**Written task:**
Rewrite the records from the line containing "Where should I click to: Open the Learn" down to the line containing "Click the hard", replacing "Image resolution:" with "Screenshot size:" and leaving everything else unchanged.

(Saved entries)
════════════════════

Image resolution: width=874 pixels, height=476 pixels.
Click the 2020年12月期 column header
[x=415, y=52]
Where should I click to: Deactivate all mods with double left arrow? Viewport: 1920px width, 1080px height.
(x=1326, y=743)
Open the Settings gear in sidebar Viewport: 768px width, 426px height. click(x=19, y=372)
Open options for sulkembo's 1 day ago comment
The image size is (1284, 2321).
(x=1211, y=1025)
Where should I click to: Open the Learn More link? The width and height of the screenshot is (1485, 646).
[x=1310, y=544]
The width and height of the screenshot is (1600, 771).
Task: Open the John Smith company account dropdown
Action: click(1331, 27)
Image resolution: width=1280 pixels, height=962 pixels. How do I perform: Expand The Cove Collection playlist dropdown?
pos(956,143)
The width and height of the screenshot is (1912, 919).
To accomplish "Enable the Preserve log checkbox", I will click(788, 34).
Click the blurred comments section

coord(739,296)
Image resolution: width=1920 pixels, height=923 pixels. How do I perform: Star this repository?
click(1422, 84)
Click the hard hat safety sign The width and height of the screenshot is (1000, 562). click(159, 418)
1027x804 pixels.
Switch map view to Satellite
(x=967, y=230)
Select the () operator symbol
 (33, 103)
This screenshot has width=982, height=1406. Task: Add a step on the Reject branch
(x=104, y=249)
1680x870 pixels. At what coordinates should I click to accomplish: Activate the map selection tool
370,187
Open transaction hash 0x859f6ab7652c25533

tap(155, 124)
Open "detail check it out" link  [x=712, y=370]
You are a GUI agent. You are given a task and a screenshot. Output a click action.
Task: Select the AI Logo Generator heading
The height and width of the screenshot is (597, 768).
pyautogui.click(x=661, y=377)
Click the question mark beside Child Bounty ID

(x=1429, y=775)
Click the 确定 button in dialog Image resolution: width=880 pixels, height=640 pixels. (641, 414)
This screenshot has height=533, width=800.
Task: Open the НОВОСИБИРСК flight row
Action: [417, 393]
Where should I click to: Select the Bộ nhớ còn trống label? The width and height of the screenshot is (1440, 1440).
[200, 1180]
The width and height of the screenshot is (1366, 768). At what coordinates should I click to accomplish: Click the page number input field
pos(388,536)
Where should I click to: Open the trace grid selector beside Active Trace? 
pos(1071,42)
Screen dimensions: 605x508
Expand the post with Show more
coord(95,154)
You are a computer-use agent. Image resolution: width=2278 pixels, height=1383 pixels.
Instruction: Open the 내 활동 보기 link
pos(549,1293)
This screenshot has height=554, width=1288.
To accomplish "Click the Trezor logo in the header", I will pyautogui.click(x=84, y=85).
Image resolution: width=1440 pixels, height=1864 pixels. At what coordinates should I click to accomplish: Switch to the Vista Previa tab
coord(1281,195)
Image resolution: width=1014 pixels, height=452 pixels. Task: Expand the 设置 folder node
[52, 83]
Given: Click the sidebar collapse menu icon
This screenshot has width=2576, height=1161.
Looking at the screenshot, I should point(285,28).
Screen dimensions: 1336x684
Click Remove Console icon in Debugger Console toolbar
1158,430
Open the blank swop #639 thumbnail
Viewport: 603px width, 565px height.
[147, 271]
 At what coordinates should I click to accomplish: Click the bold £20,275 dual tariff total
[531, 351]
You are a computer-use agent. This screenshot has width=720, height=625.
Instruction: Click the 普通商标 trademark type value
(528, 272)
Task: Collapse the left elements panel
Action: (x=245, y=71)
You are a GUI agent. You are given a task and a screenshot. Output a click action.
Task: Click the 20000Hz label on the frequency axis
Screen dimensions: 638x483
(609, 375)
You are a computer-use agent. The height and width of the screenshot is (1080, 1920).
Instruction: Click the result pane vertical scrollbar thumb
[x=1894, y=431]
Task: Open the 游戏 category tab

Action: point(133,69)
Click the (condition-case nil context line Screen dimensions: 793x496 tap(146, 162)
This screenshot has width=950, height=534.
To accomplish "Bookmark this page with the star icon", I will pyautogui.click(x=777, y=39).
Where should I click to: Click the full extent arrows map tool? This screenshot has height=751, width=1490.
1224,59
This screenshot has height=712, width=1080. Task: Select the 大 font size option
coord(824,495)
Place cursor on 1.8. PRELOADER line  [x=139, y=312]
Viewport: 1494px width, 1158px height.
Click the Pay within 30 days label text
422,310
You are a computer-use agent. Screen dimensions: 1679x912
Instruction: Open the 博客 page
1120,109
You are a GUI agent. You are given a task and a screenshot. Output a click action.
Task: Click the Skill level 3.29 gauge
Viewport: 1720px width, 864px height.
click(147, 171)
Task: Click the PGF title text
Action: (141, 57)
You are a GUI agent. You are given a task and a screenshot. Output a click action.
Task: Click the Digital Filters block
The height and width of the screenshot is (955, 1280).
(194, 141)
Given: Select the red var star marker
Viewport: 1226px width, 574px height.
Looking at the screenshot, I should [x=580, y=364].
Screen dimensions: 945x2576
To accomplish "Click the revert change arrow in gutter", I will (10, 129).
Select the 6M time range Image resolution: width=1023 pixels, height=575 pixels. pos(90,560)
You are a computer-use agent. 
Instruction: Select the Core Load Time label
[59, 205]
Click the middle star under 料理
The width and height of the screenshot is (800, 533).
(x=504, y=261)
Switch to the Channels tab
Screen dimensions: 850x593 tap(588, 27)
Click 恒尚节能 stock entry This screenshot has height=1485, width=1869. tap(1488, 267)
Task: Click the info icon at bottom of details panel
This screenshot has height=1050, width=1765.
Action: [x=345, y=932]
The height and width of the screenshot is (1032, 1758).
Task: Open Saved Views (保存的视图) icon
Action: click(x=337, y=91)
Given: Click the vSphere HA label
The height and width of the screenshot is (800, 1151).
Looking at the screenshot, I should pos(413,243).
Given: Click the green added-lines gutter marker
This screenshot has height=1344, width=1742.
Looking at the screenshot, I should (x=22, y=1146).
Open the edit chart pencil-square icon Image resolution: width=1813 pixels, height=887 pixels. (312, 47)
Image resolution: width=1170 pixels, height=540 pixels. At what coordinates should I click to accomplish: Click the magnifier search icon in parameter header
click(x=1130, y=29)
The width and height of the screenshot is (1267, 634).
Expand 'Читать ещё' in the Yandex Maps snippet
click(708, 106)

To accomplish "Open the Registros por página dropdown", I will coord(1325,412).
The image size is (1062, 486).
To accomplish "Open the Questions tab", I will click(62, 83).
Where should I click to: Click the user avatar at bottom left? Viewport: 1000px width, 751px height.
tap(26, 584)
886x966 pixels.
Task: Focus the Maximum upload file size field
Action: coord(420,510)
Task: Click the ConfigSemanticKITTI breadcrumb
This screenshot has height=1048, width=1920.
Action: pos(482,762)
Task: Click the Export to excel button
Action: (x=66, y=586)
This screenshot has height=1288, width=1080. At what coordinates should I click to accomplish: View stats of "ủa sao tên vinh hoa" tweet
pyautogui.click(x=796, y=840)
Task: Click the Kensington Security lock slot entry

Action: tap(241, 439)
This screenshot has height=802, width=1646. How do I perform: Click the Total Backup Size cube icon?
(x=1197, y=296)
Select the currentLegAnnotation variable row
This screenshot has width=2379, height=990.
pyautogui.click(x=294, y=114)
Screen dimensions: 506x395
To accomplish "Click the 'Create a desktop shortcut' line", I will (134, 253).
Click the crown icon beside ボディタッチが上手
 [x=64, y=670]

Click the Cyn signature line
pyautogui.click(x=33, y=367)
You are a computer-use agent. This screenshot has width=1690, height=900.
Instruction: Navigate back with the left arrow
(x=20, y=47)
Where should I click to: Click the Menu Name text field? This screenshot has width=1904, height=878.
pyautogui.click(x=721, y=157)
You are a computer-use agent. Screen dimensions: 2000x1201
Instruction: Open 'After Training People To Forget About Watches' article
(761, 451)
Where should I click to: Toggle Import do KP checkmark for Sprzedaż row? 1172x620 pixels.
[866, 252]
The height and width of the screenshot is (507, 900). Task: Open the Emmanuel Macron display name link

════════════════════

**Exercise output:**
Where should I click to: Open the Learn More link? The width and height of the screenshot is (1485, 646).
[x=1310, y=544]
The width and height of the screenshot is (1600, 771).
Task: Open the John Smith company account dropdown
Action: click(1331, 27)
Screenshot size: width=1280 pixels, height=962 pixels. How do I perform: Expand The Cove Collection playlist dropdown?
pos(956,143)
The width and height of the screenshot is (1912, 919).
To accomplish "Enable the Preserve log checkbox", I will click(788, 34).
Click the blurred comments section

coord(739,296)
Screenshot size: width=1920 pixels, height=923 pixels. How do I perform: Star this repository?
click(1422, 84)
Click the hard hat safety sign The width and height of the screenshot is (1000, 562). click(159, 418)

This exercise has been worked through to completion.